Lilyana Pavlova, the government minister in charge of Bulgaria’s presidency said, “We are absolutely unfairly treated, because Bulgaria fulfilled all the existing criteria for Schengen membership six years ago.” Recognising the obstacles ahead, she also added, “We can work really hard on the western Balkan states’ European perspective, but we can’t work miracles or establish firm dates for accession or for opening and closing chapters [in EU membership talks].”
Meanwhile, Bulgarian PM Borissov also advised Council President Donald Tusk against interfering in Polish domestic politics, saying, “We [the European Council] have to remain neutral, impartial.”
However, in his speech yesterday marking the beginning of the country’s presidency, European Commission President Jean Claude-Juncker struck a more positive note, telling the Bulgarians, “Your place is in Europe.
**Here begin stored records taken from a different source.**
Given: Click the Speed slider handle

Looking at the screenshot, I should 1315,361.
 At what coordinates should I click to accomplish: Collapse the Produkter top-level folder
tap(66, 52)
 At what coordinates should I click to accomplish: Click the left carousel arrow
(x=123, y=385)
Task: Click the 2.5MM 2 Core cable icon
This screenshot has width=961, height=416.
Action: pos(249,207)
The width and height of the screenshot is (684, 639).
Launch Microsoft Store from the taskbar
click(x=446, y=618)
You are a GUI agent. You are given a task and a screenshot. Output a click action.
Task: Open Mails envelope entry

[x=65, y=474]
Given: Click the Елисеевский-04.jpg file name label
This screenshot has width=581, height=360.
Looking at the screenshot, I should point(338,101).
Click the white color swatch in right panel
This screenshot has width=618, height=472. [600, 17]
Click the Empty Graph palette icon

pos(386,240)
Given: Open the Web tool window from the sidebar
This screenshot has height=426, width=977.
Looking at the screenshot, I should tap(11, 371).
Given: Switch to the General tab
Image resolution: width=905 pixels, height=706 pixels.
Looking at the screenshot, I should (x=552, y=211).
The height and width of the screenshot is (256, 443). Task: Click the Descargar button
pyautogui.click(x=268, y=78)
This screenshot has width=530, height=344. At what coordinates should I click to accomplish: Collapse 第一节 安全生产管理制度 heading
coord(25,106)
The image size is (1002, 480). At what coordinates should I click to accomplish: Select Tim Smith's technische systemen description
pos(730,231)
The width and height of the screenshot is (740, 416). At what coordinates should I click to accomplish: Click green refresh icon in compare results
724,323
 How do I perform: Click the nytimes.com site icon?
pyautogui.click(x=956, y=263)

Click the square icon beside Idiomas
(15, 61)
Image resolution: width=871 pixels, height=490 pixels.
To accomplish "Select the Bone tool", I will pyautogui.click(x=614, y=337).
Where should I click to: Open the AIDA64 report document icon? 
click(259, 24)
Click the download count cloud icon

And your place is in Schengen. And your place is in the euro. We will work for that.”
Commenting on reports that the Labour Party may propose staying in a modified customs union with the EU post Brexit, Open Europe’s director Henry Newman writes in the Guardian, “For some time now Labour has tried to argue that it does not want to be defined by structures when it comes to Brexit policy. But international law and agreements are precisely about structures: either you are a member or you are not; either you have a trade deal or a customs union or you don’t. The idea that we could persuade the EU to agree to a modified customs union – allowing the UK a continued say over trade policy as a non-EU member – doesn’t seem realistic.” He adds, “It might be possible to agree a new customs agreement with the EU’s customs union. Turkey, Andorra and San Marino have such an arrangement.” Newman warns, “We would have less power, less control, to determine our economic future.” He concludes, “Of course we should seek a deep trade deal with the EU, including full cooperation on customs. But politicians need to be honest about the fact that leaving the customs union will come with costs. As Open Europe has argued, in our Nothing to Declare report, a half-in, half-out approach would entail the worst of both worlds, so we should accept those costs and set about maximising the potential benefits of designing our own trade policy.”